* **DATA EXCERPTS**:
--- --- ---

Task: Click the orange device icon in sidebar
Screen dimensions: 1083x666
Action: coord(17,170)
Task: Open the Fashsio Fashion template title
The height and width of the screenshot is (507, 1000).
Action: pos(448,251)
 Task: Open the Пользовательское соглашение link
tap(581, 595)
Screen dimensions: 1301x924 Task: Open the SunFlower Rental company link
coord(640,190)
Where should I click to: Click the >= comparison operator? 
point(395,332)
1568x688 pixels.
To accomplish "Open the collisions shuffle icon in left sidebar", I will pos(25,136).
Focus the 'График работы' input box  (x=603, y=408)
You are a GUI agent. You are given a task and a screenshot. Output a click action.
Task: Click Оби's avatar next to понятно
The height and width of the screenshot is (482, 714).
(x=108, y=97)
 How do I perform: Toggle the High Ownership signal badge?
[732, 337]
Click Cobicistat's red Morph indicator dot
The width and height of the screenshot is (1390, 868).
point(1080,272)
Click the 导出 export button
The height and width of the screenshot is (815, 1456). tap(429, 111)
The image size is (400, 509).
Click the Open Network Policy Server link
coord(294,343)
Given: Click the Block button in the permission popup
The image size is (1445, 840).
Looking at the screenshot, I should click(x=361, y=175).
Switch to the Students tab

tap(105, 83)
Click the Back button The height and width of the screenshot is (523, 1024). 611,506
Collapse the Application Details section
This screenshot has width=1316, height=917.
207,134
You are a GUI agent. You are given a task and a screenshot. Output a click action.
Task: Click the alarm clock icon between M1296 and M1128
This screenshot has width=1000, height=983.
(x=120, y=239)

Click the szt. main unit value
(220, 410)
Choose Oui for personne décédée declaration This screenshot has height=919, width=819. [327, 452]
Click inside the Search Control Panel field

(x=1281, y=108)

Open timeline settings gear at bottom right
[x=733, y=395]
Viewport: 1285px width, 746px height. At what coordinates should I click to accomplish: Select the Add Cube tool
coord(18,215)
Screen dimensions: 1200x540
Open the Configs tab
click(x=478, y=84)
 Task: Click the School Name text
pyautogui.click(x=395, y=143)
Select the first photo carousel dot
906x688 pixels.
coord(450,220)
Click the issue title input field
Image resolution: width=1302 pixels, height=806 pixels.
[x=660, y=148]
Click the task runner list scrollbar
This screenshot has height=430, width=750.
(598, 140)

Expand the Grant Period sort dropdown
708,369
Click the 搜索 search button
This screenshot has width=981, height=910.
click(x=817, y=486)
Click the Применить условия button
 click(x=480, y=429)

--- --- ---

* **SET EXERCISE**: Scale the records between the lines holding "Task: Open the Пользовательское" and "Focus the 'График", inclusive. Reproduce every line in that span, requests included, but multiply each coordinate in the answers by 2.3 and round it to a whole number, with halves rounded up.

* **SOLUTION FOR THIS EXERCISE**:
 Task: Open the Пользовательское соглашение link
tap(1336, 1369)
Screen dimensions: 1301x924 Task: Open the SunFlower Rental company link
coord(1472,437)
Where should I click to: Click the >= comparison operator? 
point(909,764)
1568x688 pixels.
To accomplish "Open the collisions shuffle icon in left sidebar", I will pos(58,313).
Focus the 'График работы' input box  (x=1387, y=938)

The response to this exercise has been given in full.